◆ MATERIAL

════════════════

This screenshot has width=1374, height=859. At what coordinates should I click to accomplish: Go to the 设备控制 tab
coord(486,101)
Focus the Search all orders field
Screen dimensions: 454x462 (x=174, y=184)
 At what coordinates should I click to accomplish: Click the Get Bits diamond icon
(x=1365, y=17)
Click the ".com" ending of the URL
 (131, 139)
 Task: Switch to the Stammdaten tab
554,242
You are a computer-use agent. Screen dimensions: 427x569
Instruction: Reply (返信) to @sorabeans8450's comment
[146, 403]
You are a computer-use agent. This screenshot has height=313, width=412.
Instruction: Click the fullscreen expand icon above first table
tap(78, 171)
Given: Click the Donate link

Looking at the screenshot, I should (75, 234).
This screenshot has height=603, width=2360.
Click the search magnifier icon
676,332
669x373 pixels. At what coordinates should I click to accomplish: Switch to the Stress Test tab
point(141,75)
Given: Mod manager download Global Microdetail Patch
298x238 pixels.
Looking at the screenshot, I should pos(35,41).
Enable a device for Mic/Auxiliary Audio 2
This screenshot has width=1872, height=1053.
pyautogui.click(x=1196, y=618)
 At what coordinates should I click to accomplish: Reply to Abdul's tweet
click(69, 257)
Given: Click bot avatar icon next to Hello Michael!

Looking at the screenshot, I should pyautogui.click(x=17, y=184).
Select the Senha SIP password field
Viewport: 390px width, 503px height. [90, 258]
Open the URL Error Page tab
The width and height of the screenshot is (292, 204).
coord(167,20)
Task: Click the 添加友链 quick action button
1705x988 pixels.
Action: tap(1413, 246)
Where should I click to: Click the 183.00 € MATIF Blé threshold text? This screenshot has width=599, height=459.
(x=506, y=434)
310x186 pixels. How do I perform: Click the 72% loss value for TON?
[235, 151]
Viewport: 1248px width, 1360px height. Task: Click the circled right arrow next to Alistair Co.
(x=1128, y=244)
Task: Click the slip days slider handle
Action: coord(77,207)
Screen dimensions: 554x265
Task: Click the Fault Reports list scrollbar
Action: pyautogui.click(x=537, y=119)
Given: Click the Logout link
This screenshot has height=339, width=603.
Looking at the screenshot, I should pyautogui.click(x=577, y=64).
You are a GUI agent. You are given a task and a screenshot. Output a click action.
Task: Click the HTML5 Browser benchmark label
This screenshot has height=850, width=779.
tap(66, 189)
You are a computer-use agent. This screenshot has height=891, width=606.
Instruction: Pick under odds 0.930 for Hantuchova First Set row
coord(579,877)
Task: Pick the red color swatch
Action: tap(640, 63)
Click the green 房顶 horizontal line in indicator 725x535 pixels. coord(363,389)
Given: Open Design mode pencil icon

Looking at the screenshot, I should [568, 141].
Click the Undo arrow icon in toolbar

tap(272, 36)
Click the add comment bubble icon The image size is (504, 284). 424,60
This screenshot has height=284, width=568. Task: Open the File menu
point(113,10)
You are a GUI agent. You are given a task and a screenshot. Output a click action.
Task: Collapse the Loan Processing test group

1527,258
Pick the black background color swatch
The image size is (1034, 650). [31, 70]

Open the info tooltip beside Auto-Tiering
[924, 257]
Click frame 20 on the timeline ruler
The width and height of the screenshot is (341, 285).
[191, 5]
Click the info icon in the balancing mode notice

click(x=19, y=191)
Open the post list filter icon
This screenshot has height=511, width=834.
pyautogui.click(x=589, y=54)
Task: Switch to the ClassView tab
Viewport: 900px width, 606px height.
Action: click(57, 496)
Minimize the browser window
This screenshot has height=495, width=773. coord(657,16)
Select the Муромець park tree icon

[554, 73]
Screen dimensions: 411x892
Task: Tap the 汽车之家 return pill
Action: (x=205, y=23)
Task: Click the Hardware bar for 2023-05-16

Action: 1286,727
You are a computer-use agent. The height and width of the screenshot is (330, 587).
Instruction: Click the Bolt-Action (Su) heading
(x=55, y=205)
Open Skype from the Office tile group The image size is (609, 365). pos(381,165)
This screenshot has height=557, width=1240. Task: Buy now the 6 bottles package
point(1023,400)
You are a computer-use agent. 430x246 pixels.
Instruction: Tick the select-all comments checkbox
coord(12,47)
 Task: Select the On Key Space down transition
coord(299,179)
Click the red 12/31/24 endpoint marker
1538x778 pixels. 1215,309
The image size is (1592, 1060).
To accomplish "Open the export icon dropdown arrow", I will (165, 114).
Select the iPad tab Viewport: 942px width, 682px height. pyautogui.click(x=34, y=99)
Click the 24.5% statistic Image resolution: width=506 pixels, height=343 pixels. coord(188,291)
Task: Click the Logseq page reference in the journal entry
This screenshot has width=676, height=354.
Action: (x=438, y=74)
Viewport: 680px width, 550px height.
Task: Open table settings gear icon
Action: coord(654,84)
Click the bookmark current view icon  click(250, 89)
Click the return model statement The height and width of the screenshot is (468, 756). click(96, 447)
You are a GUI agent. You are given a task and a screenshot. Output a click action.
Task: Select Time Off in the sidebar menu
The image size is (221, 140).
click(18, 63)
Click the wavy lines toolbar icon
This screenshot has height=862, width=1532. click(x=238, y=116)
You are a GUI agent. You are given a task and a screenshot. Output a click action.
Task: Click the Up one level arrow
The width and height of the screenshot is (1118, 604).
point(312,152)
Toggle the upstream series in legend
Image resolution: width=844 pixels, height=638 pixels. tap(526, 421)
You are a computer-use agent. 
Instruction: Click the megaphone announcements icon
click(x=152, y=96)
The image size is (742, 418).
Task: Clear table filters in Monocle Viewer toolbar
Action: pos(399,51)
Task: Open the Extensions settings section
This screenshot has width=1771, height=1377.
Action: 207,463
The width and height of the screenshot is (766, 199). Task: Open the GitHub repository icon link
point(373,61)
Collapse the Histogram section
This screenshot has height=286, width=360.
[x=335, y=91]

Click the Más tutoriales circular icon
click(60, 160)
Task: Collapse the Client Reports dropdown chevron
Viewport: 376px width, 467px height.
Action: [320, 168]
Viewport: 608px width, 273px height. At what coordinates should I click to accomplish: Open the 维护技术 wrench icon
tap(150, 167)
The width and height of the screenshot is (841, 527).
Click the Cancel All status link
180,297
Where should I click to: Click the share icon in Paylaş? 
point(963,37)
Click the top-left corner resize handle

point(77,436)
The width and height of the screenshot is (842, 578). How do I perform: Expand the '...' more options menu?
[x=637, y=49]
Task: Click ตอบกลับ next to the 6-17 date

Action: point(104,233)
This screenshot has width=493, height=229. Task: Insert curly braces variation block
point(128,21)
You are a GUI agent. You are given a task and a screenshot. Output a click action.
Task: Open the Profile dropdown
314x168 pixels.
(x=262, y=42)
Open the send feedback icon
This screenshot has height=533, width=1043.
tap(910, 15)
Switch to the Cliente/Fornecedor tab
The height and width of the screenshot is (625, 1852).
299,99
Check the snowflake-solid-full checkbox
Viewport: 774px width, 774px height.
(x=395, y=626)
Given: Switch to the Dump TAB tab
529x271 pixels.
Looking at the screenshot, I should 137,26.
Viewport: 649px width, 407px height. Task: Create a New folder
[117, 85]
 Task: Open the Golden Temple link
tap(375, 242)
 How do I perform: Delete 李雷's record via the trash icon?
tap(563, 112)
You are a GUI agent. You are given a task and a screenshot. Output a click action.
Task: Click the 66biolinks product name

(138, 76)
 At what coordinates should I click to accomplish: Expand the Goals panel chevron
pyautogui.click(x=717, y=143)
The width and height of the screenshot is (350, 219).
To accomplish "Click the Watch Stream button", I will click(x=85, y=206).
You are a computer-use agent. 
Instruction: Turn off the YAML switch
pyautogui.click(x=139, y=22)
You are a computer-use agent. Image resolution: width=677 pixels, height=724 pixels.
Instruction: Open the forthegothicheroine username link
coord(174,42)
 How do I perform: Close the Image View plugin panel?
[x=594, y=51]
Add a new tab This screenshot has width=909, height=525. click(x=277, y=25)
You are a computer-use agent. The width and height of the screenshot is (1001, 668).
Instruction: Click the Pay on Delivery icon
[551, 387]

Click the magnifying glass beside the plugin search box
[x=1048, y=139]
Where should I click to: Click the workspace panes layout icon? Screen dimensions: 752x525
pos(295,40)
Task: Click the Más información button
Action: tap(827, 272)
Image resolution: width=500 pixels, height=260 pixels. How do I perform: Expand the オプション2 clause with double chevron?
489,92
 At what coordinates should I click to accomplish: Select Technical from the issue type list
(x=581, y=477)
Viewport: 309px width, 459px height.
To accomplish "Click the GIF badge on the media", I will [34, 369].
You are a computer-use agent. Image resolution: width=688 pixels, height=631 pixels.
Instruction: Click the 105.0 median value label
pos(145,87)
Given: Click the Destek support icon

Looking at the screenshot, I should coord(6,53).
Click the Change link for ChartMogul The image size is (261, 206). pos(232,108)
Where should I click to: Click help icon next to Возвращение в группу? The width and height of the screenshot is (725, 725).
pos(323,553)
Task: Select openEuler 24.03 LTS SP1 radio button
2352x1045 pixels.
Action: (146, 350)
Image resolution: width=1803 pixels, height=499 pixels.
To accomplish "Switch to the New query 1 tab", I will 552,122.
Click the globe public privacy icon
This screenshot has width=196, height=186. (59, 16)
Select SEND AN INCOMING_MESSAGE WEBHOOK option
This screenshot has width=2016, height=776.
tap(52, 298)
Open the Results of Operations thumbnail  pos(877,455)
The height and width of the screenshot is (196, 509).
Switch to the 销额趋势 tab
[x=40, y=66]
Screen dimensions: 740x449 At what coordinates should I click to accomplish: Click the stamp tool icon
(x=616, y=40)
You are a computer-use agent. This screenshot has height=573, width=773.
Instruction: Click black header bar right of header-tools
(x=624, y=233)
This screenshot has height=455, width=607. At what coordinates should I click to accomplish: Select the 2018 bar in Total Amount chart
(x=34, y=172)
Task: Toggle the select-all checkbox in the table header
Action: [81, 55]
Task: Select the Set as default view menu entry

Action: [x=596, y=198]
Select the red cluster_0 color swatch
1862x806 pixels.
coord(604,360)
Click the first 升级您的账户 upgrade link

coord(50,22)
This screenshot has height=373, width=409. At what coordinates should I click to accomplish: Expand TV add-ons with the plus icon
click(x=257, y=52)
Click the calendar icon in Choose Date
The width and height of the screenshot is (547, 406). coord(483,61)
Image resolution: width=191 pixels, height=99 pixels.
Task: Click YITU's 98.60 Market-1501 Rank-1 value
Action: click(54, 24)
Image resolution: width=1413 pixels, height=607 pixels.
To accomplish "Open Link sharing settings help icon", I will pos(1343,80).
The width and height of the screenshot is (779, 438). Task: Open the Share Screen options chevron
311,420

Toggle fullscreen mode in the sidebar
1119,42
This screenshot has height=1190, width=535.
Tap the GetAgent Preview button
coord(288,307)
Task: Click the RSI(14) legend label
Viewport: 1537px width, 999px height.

════════════════

Copy out the rows from the one containing "At what coordinates should I click to accomplish: Expand the" through the one containing "will click(x=85, y=206).", with every character unchanged.

 At what coordinates should I click to accomplish: Expand the Goals panel chevron
pyautogui.click(x=717, y=143)
The width and height of the screenshot is (350, 219).
To accomplish "Click the Watch Stream button", I will click(x=85, y=206).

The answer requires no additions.